[PROVIDED DATA — start]

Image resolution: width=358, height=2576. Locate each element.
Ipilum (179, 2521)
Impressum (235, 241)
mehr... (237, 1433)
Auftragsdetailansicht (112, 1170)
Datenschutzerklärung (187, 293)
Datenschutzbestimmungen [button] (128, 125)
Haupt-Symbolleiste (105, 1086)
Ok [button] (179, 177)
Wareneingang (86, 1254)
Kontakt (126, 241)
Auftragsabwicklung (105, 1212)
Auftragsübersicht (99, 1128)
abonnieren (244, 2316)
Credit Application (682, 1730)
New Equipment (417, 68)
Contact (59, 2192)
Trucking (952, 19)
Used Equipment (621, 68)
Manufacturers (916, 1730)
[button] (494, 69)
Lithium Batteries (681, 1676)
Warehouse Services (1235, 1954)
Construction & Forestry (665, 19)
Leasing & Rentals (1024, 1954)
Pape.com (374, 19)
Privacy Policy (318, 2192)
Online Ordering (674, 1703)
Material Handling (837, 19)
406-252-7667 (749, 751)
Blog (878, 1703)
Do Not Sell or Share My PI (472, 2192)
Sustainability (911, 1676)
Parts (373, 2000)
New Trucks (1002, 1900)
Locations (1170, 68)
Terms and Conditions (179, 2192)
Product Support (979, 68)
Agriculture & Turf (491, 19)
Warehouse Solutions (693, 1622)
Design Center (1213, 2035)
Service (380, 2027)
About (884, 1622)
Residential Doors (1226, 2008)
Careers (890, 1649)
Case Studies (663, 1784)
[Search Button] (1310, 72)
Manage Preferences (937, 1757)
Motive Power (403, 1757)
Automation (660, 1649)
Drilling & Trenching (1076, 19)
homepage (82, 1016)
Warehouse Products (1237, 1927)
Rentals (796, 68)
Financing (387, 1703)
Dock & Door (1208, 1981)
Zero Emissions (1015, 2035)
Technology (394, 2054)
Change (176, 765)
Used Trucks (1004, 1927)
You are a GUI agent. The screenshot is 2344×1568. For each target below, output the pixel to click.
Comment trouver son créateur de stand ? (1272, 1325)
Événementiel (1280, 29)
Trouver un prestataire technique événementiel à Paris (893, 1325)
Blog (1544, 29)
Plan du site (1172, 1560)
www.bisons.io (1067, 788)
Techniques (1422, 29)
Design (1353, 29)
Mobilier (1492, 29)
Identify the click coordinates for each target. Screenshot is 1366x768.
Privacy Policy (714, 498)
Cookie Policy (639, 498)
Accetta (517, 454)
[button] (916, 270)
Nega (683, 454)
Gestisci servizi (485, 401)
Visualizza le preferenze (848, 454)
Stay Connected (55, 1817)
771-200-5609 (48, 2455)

[PROVIDED DATA — finish]

Working through the records above, copy each line in which "Policy" is found.

Privacy Policy (318, 2192)
Privacy Policy (714, 498)
Cookie Policy (639, 498)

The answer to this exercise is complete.